Saving lives changes a career

Nick Bechtold
Nick Bechtold, right, and Nick Bennett, both D.O.’11, immersed themselves in South African culture as well as clinical practice: They went on safari, visited shanty towns and local establishments with South African friends and took in some World Cup soccer games. They enjoyed the local cuisine, including “braai,” or grilled meats; “pap,” a porridge made from ground maize; and fried mopane worms. “After a while, they were like eating pork rinds,” Bechtold says. “We still talk about our adventure as if it were two weeks ago, not two years ago,” he adds. “It ignited my passion for medicine.” Bechtold and Bennett are completing family medicine residencies in Sioux City, IA, and North Carolina, respectively.

In June 2010, my friend and classmate Nick Bennett and I found ourselves cruising by miles of crop fields and rolling hills. Sounds like a typical scene in the summertime countryside in Iowa. However, with the mountains in view, riding “shotgun” on the left side, our friend Themba in the driver seat with the course set to Kruger National Park, we were half a world away in the South African province of Limpopo.

This global health elective rotation – a partnership among DMU, the University of Limpopo and the nonprofit outreach organization Blessman Ministries – was the rotation that I had been waiting for. It was that “ah ha” moment when you know what you want to be when you grow up. Prior to embarking to South Africa, my sights were set on applying for otolaryngology, or ENT, residency. Before we left, I had researched where I would be applying, contacted residencies to schedule audition rotations, and was mentally preparing for my future.

Those four weeks were packed with clinical experience. Within moments of my arrival in the emergency department, called Casualty, I was assessing a man who had been stabbed by his girlfriend and needed prompt bowel resection. The surgeon invited me to assist with the operation. While working at the Rethabile clinic, I was called to deliver a baby as no doctors were available. One night in the ER, I used my penlight to entertain a young orphaned boy who had been ejected from a pickup after an accident. And when the radiology department went on strike, we had to rely on our physical exam training to triage patients out of the hospital. On our last day, after two buses collided on the highway, Nick and I were called in to help. As the helicopters were flying in, it was almost like a scene from the TV show “M.A.S.H.”

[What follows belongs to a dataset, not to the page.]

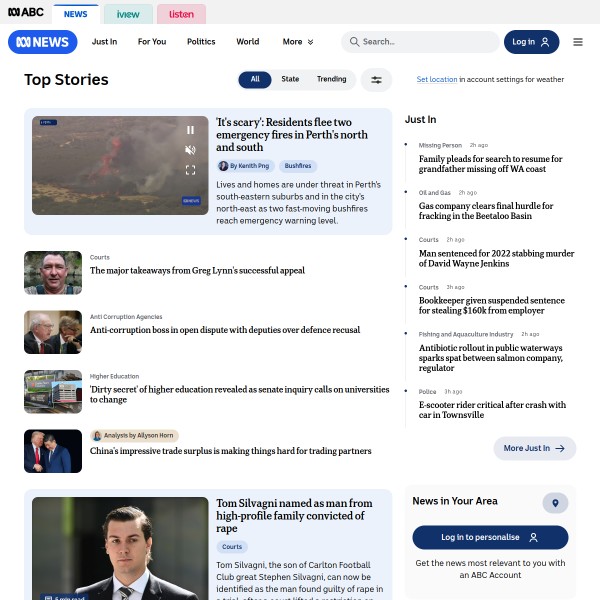Screen dimensions: 600x600
Task: Enter fullscreen on the bushfire video
Action: coord(190,170)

These clinical experiences gave me a feeling of utility, that I can make a difference. At the Limpopo hospital, I was able to care for patients in a way that I had never experienced. My work in the emergency room was exciting, hands-on, and valuable. The cases I saw in the local primary care clinic and HIV clinic were provocative. We were able to spend time educating patients on their diabetes and high blood pressure. Nick and I often picked up extra hours in Casualty at night to see more patients.

The thing that hooked me the most, however, was the gratitude of the patients and the staff. I was not expecting the people to be as friendly as they were. In the primary care clinic, the nurses gave us African names. They named Nick “Dr. Tshepo,” which means “hope.” They called me “Dr. Kagiso,” which means “one who brings others together.” I still wear the nametag they had made for me. It reminds me of why I chose a career in medicine.

Meanwhile, the paperwork I’d brought along for ENT residency sat untouched. When I returned to Iowa, I made the decision to change my application to family medicine. I knew that this would be the avenue to touch a person’s life like I was able to thousands of miles away. I am so thankful to DMU and Blessman Ministries for providing me with an experience that altered my path into primary care.